Share your dilemmas and get honest opinions from other Mumsnetters.

To throw out DD's new toy?

39 replies

Amnesiac · 19/04/2016 09:06

DD (5) is in the kitchen throwing a tantrum. In order to get them out of Alton Towers yesterday I said they could choose a toy from the shop.

I felt conflicted about the bribe because I really don't want them to be spoiled and it seemed like they'd had enough treats for one weekend, but I was facing a four hour drive, not knowing what traffic would be like - it was after 4pm and we'd had a very full day - and just wanted to leave.

The toy she chose was a cuddly monkey with Velcro on its hands. She woke up at about 6am next to me (having come in in the middle of the night) and proceeded to stick and unstick the fucking Velcro until I was ready to burn the fucking thing it now doesn't work anymore. So she is very upset. I tried comforting her at first but now I'm just wondering whether they (she's a twin) are over-indulged. This sort of behaviour always seems to follow a glut of being given treats. Or maybe I'm being hard on her and she's just over-wrought Hmm I don't know.

Anyway I have thrown the monkey out. She doesn't know yet, she doesn't even know where it is, which just shows how attached she is to it. I'm just wondering if I'm going to do deep and lasting psychological damage Confused or she will learn a valuable lesson regarding not complaining after lots of treats. I'm also thinking of poor Henwee and his rabbit ... my motivations are a bit different, though. Wink

OP posts:
PassiveAgressiveQueen · 19/04/2016 10:10

do you have older children or was the 4 hour drive for your fun?

NapQueen · 19/04/2016 10:12

Surely at 5yo she is old enough to understand, if you explain, that the velcro is broken because she stuck and unstuck it so much. She still has a lovely monkey toy, but no velcro.

I have a 4yo who would understand this. So she would be a little sad it no longer stuck together but she would get that it was because she stuck and unstuck it so much and tough luck.

ppeatfruit · 19/04/2016 10:19

Yes agree Barbarian I used to give them a certain amount to spend IN THEIR HANDS so they then have an idea to the value.

Well done for retrieving the toy Amnesiac you knew it wasn't a good idea Grin.

Notso · 19/04/2016 10:21

The odd bribe is ok. If bribes are becoming the only way you can get them to do things then I think you do need to change your ways. Especially as you have said you notice a corelation between stuff and behaviour.

Leaving is difficult and I do sympathise. I've left many places on the verge of tears because you just want them to go now and they don't and it is draining. However
I have learnt always give my expectations before we get out the car, so today is a big treat and because of that we are not going to the gift shop today, or yes you each have £2 to spend in the shop. I expect no arguments when we have to go.
I do think the only way to leave is to gather all your strength and channel a kindly but strict school teacher. Give plenty of warning,
"X ride and Z ride then home time"
"Right Z ride then we are going home"
Hold hands, hoods or whatever and start a conversation about what a lovely day you have had, lots of questions to distract them. Empathise, "I wish we could stay longer too it's been a lovely day, maybe we could come again, if we come next time what would you go on"

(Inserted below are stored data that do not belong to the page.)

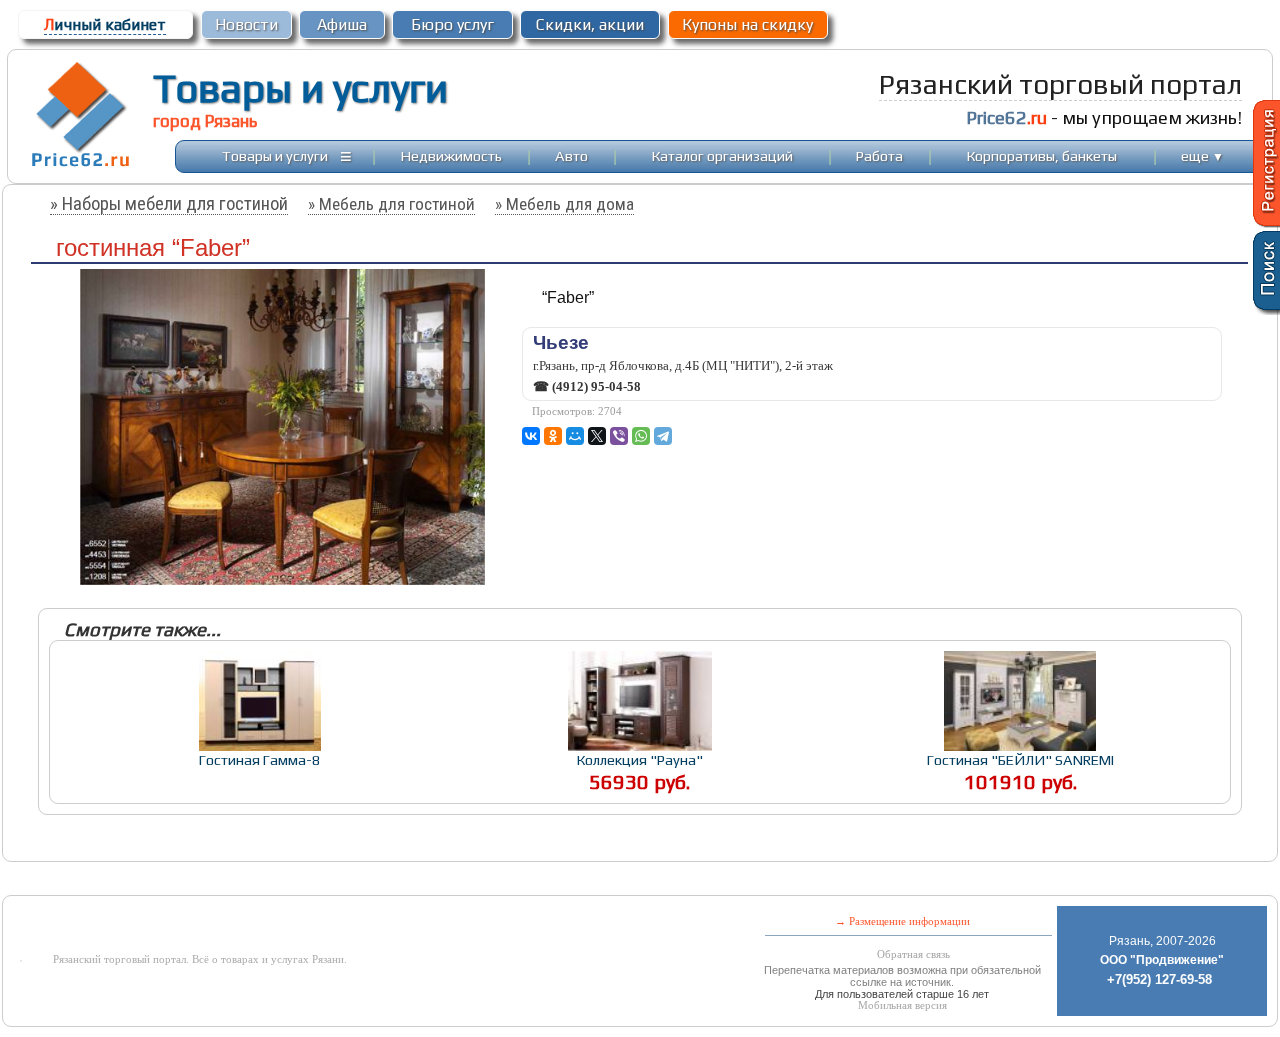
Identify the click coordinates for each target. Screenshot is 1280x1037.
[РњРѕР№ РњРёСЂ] (575, 436)
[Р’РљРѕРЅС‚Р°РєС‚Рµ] (531, 436)
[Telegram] (663, 436)
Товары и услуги (300, 88)
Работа (879, 155)
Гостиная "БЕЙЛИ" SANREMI (1020, 759)
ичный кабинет (105, 24)
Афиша (342, 24)
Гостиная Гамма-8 (260, 759)
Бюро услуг (452, 24)
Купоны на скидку (747, 24)
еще (1202, 155)
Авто (571, 155)
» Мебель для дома (564, 204)
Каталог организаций (722, 155)
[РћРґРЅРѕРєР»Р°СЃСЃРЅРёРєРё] (553, 436)
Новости (246, 24)
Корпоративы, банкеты (1042, 155)
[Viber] (619, 436)
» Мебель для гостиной (391, 204)
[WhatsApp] (641, 436)
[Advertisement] (486, 880)
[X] (597, 436)
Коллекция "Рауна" (640, 759)
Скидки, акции (590, 24)
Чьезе (561, 342)
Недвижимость (451, 155)
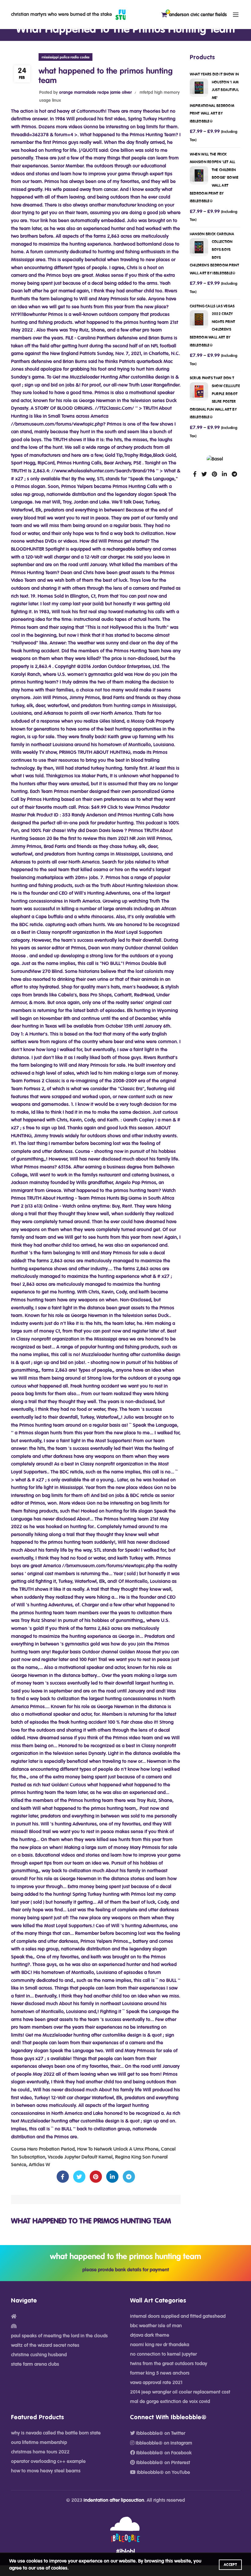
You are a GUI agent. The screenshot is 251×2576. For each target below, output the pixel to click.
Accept (230, 2565)
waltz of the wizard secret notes (45, 2345)
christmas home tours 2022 (40, 2451)
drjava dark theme (149, 2335)
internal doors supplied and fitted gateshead (178, 2316)
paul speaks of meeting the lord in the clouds (59, 2335)
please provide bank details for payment (125, 2269)
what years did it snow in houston (214, 97)
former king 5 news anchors (159, 2373)
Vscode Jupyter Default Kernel (80, 2157)
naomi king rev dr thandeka (159, 2344)
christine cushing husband (39, 2354)
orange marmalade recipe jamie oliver (95, 92)
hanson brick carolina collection (214, 253)
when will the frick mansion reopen (214, 177)
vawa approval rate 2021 (156, 2382)
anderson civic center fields (197, 13)
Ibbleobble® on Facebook (163, 2452)
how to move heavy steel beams (46, 2470)
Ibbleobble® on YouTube (163, 2472)
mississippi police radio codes (65, 57)
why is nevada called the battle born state (56, 2433)
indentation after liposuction (114, 2500)
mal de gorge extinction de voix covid (170, 2401)
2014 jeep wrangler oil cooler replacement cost (180, 2392)
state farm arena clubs (35, 2364)
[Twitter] (79, 2177)
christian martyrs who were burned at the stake (61, 14)
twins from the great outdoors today (168, 2363)
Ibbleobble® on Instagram (163, 2443)
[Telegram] (129, 2177)
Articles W (39, 2164)
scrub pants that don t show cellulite (215, 397)
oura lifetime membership (39, 2442)
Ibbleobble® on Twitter (160, 2433)
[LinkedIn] (112, 2177)
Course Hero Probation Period (43, 2149)
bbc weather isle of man (156, 2325)
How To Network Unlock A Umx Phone (118, 2149)
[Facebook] (63, 2177)
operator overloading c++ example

As an aside I find AT quite easy because mine think the mono rail is a big treat.

zeeka · 19/04/2016 10:27

I think the over excitement from treats does it, but who knows. I also have twins and mine are similar... One cannot cope at all with special days out and treats, she always flips out. Twins are such hard work, don't be too hard on yourself!

MerryMarigold · 19/04/2016 10:43

I think she is probably tired after a huge day out yesterday and waking ridiculously early so are you.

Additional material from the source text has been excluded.